For Ages
9 to 12

Heck: Where the Bad Kids Go is a part of the Heck collection.

WHEN MILTON AND Marlo Fauster die in a marshmallow bear explosion, they get sent straight to Heck, an otherworldly reform school. Milton can understand why his kleptomaniac sister is here, but Milton is—or was—a model citizen. Has a mistake been made? Not according to Bea “Elsa” Bubb, the Principal of Darkness. She doesn’t make mistakes. She personally sees to it that Heck—whether it be home-ec class with Lizzie Borden, ethics with Richard Nixon, or gym with Blackbeard the Pirate—is especially, well, heckish for the Fausters. Will Milton and Marlo find a way to escape? Or are they stuck here for all eternity, or until they turn 18, whichever comes first?

An Excerpt fromHeck: Where the Bad Kids Go

In Generica, Kansas, Christmas wasn’t something you felt in the chill of the winter air or the warmth of a generous smile. It was announced by the sixteen-foot tower of crystal angels at Grizzly Mall—the Mall of Generica.

And this year was no different—at first. Exhausted shoppers filed by, momentarily entranced by the shimmering, heart-faced, bare-bottomed cupids. That is, until Marlo Fauster smashed them to bits with the oar she’d stolen from Spoiled Sports Sporting Goods.

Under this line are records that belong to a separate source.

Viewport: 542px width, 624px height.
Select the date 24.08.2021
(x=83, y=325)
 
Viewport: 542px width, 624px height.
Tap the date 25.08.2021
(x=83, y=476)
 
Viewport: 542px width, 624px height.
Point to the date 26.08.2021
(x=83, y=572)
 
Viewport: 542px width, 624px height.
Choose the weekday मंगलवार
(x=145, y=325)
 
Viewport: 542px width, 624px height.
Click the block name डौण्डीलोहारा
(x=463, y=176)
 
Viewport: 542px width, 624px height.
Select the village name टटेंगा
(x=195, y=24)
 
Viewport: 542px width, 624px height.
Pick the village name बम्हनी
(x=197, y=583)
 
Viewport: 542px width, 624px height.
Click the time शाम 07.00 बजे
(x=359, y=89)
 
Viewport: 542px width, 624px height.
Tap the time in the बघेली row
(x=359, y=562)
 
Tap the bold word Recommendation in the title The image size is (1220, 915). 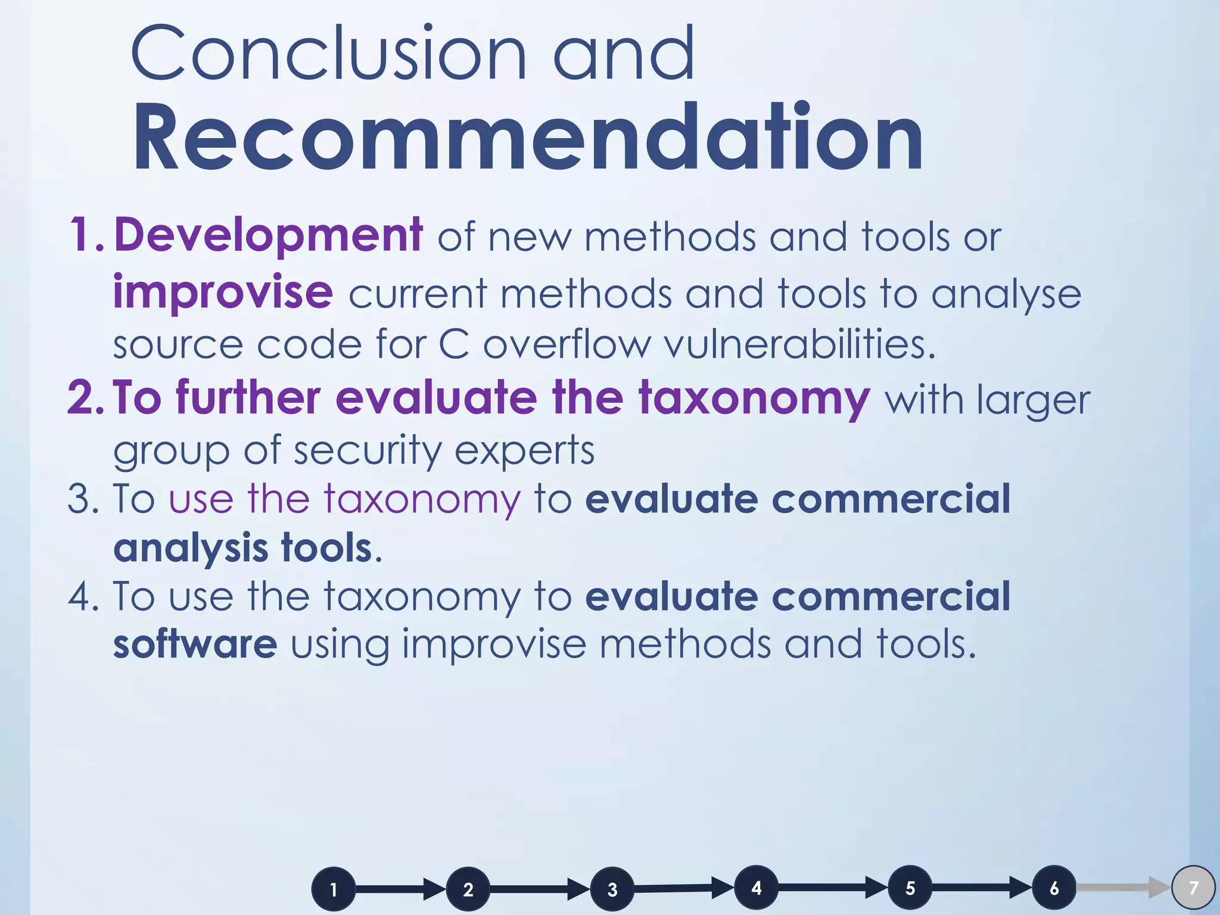click(x=528, y=138)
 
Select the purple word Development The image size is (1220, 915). click(x=268, y=236)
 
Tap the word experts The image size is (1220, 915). click(x=524, y=450)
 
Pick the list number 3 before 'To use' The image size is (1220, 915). click(x=83, y=499)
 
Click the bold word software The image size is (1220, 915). click(x=195, y=645)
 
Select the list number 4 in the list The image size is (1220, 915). click(x=83, y=597)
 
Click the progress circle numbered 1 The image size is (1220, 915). click(x=334, y=889)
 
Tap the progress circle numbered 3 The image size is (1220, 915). click(x=612, y=889)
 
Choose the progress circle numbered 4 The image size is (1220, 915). click(x=757, y=888)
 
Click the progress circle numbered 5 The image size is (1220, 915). click(x=910, y=888)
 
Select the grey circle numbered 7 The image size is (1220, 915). click(x=1193, y=888)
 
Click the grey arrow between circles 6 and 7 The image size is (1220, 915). click(x=1123, y=888)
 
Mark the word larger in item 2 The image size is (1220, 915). click(x=1033, y=400)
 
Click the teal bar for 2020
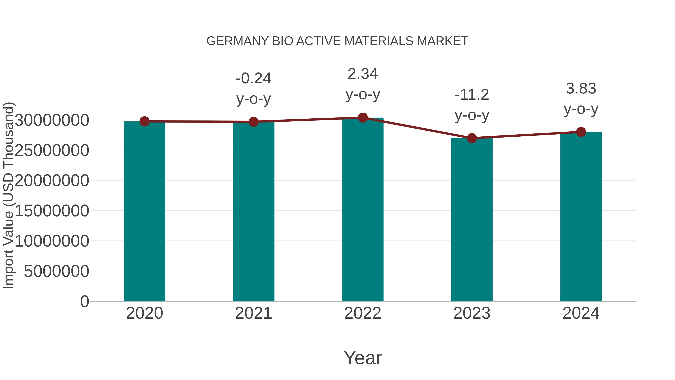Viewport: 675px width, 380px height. click(x=144, y=211)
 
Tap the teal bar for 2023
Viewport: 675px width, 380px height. click(x=472, y=220)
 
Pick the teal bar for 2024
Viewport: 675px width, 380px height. click(x=581, y=216)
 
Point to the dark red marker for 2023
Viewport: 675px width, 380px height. click(x=472, y=138)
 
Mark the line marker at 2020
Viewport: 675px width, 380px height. click(x=144, y=121)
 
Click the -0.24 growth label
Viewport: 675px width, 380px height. click(x=253, y=78)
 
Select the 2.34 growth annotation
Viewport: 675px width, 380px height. click(x=363, y=74)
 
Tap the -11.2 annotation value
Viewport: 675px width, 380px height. click(x=472, y=95)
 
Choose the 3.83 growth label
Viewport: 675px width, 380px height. click(x=581, y=88)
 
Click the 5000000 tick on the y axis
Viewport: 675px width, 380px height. click(x=56, y=271)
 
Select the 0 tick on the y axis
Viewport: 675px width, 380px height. click(x=85, y=301)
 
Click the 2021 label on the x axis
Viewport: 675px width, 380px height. click(x=253, y=313)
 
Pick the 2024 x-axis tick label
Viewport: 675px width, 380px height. click(x=581, y=313)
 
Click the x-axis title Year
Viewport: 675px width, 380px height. click(x=363, y=358)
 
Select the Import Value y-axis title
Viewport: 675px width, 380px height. click(x=8, y=195)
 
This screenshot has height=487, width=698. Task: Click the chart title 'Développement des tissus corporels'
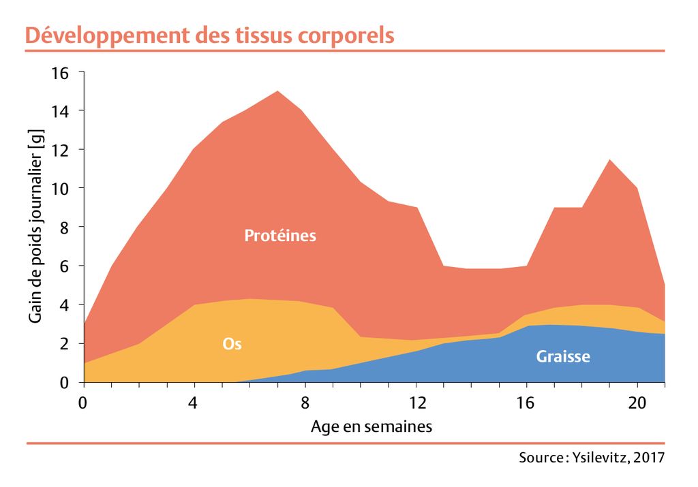coord(210,35)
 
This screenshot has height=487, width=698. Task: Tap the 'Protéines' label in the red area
coord(280,235)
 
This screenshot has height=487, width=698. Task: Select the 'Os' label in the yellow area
coord(232,344)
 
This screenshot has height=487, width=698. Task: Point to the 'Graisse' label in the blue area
coord(563,356)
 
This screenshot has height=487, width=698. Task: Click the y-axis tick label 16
coord(60,72)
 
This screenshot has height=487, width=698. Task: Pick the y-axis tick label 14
coord(60,111)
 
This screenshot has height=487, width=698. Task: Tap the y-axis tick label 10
coord(60,189)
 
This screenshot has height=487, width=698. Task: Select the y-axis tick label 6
coord(65,267)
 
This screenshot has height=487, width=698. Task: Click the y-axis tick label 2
coord(65,344)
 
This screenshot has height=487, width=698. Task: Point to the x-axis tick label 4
coord(193,403)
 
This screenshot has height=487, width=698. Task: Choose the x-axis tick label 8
coord(305,403)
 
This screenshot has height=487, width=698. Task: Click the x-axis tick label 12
coord(418,403)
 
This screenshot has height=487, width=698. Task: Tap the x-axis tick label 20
coord(637,403)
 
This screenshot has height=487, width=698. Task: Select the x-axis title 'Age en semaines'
coord(371,426)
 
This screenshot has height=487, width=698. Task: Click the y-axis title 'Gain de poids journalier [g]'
coord(35,226)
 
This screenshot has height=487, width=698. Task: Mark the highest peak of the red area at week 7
coord(278,91)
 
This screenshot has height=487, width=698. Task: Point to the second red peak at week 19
coord(609,160)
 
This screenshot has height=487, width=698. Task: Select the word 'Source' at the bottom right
coord(542,457)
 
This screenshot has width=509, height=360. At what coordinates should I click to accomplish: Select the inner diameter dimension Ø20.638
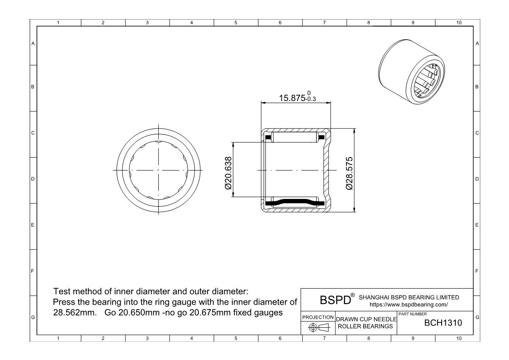(x=227, y=170)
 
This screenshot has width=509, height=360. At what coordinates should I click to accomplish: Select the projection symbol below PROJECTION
(x=317, y=327)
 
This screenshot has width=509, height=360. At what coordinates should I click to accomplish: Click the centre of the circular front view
(x=158, y=170)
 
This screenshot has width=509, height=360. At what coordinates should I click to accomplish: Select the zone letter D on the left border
(x=33, y=178)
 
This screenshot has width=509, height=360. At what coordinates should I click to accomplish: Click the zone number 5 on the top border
(x=235, y=23)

“Let’s go!” shrieked Marlo, a blue-haired, thirteen-going-on-thirty-year-old girl, to her gangly younger brother, Milton. Shards of shining wings and harps rained down around them.

The two children bounded across the showroom floor, Marlo running with a look of fierce determination and Milton running out of pure fear. Unbeknownst to both of them, they were also running out of time.

Milton had spent most of his young life avoiding trouble: staring at his shoes, shuffling along unnoticed, ducking away from tense—or even remotely interesting— situations for fear of their potentially dangerous potential. He only felt truly safe when tucked between the covers of a…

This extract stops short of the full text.